## begin RECORD LIST

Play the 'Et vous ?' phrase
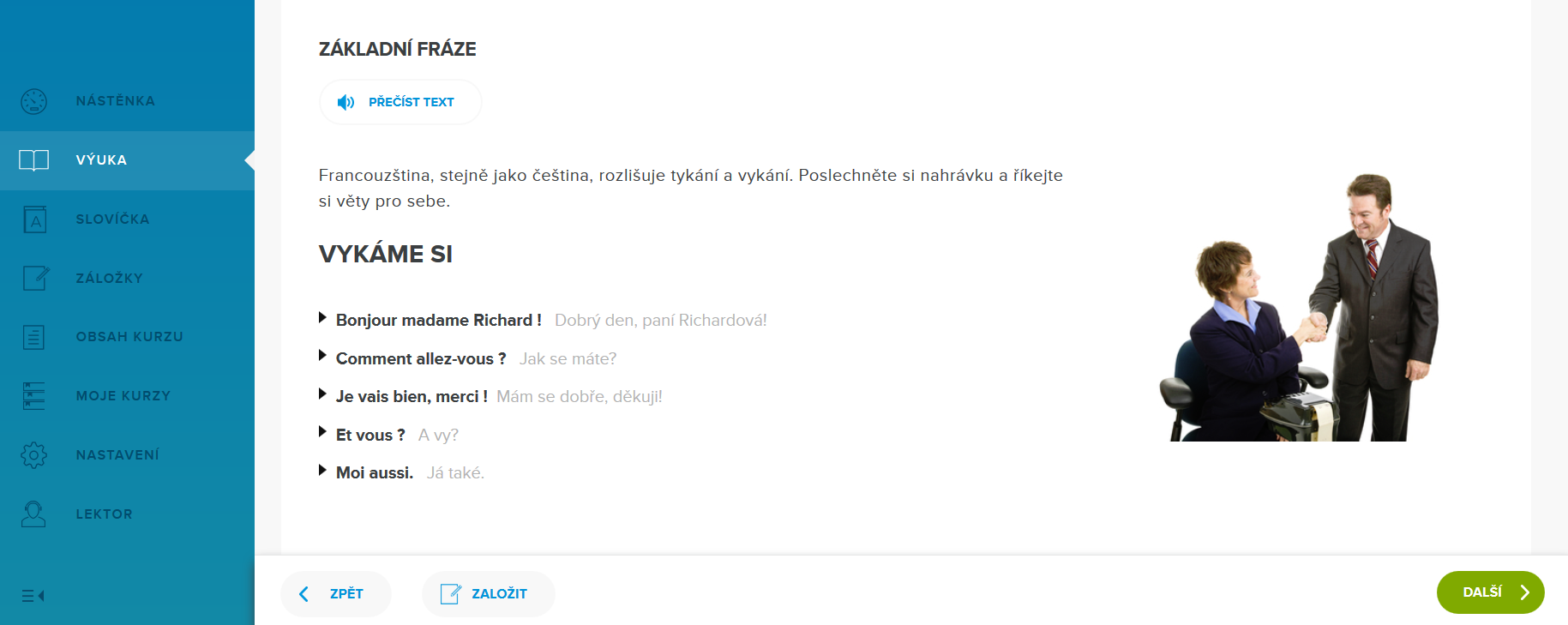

## end RECORD LIST
## begin RECORD LIST

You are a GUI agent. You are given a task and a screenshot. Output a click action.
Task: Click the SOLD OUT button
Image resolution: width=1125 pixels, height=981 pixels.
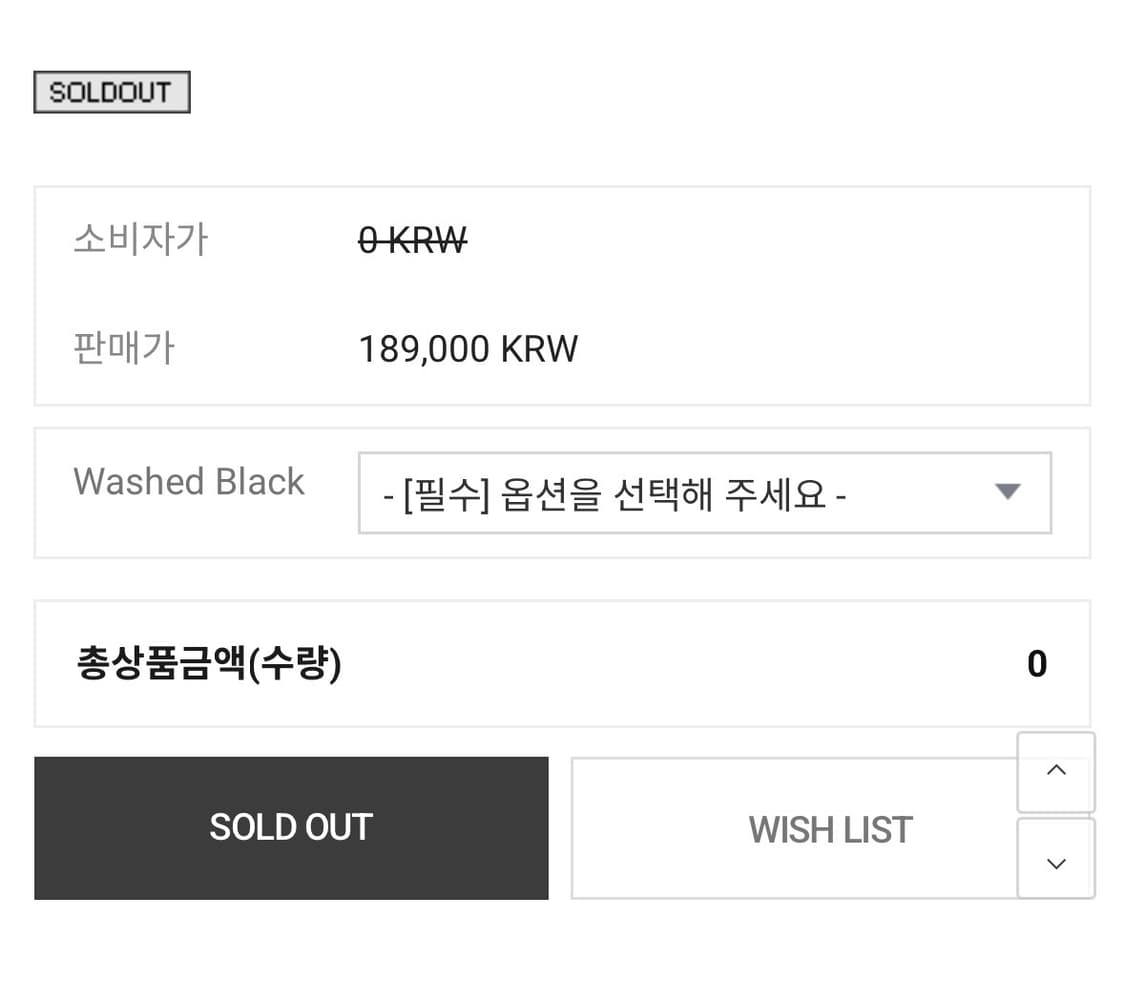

## end RECORD LIST
## begin RECORD LIST

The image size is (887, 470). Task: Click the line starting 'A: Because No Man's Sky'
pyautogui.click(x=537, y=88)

## end RECORD LIST

WORK REQUIRED ▸ Render everything from the line containing "You are a GUI" down to the line containing "Image resolution: width=1125", both included, as a JSON list of strings with one string per line and blank lines left out.

RESULT OF THE EXERCISE ▸
[
  "You are a GUI agent. You are given a task and a screenshot. Output a click action.",
  "Task: Click the SOLD OUT button",
  "Image resolution: width=1125 pixels, height=981 pixels."
]